- _Instructions for the task_
Give an exact reproduction of all the lines in the listing.

- _The records_
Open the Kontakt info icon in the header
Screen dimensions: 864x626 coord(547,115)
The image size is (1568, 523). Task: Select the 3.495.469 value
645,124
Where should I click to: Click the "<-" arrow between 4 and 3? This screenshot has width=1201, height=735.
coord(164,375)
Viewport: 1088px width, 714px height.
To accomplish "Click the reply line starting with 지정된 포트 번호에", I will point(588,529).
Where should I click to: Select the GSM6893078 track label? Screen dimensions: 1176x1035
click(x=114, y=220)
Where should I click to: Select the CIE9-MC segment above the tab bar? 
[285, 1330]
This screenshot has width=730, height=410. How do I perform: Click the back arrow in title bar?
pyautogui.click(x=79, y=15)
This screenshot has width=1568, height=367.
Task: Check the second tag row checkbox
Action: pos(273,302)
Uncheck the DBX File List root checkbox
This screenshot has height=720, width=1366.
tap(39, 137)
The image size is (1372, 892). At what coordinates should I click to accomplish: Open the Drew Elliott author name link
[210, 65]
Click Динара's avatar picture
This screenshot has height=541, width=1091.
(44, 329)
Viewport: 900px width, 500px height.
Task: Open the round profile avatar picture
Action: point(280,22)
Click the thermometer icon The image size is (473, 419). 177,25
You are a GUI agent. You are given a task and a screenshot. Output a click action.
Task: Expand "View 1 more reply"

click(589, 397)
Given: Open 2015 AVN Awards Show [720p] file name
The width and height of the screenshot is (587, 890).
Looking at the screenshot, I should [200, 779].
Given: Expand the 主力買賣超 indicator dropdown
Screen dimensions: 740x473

- _Task solution_
Open the Kontakt info icon in the header
Screen dimensions: 864x626 coord(547,115)
The image size is (1568, 523). Task: Select the 3.495.469 value
645,124
Where should I click to: Click the "<-" arrow between 4 and 3? This screenshot has width=1201, height=735.
coord(164,375)
Viewport: 1088px width, 714px height.
To accomplish "Click the reply line starting with 지정된 포트 번호에", I will point(588,529).
Where should I click to: Select the GSM6893078 track label? Screen dimensions: 1176x1035
click(x=114, y=220)
Where should I click to: Select the CIE9-MC segment above the tab bar? 
[285, 1330]
This screenshot has width=730, height=410. How do I perform: Click the back arrow in title bar?
pyautogui.click(x=79, y=15)
This screenshot has width=1568, height=367.
Task: Check the second tag row checkbox
Action: pos(273,302)
Uncheck the DBX File List root checkbox
This screenshot has height=720, width=1366.
tap(39, 137)
The image size is (1372, 892). At what coordinates should I click to accomplish: Open the Drew Elliott author name link
[210, 65]
Click Динара's avatar picture
This screenshot has height=541, width=1091.
(44, 329)
Viewport: 900px width, 500px height.
Task: Open the round profile avatar picture
Action: point(280,22)
Click the thermometer icon The image size is (473, 419). 177,25
You are a GUI agent. You are given a task and a screenshot. Output a click action.
Task: Expand "View 1 more reply"

click(589, 397)
Given: Open 2015 AVN Awards Show [720p] file name
The width and height of the screenshot is (587, 890).
Looking at the screenshot, I should [200, 779].
Given: Expand the 主力買賣超 indicator dropdown
Screen dimensions: 740x473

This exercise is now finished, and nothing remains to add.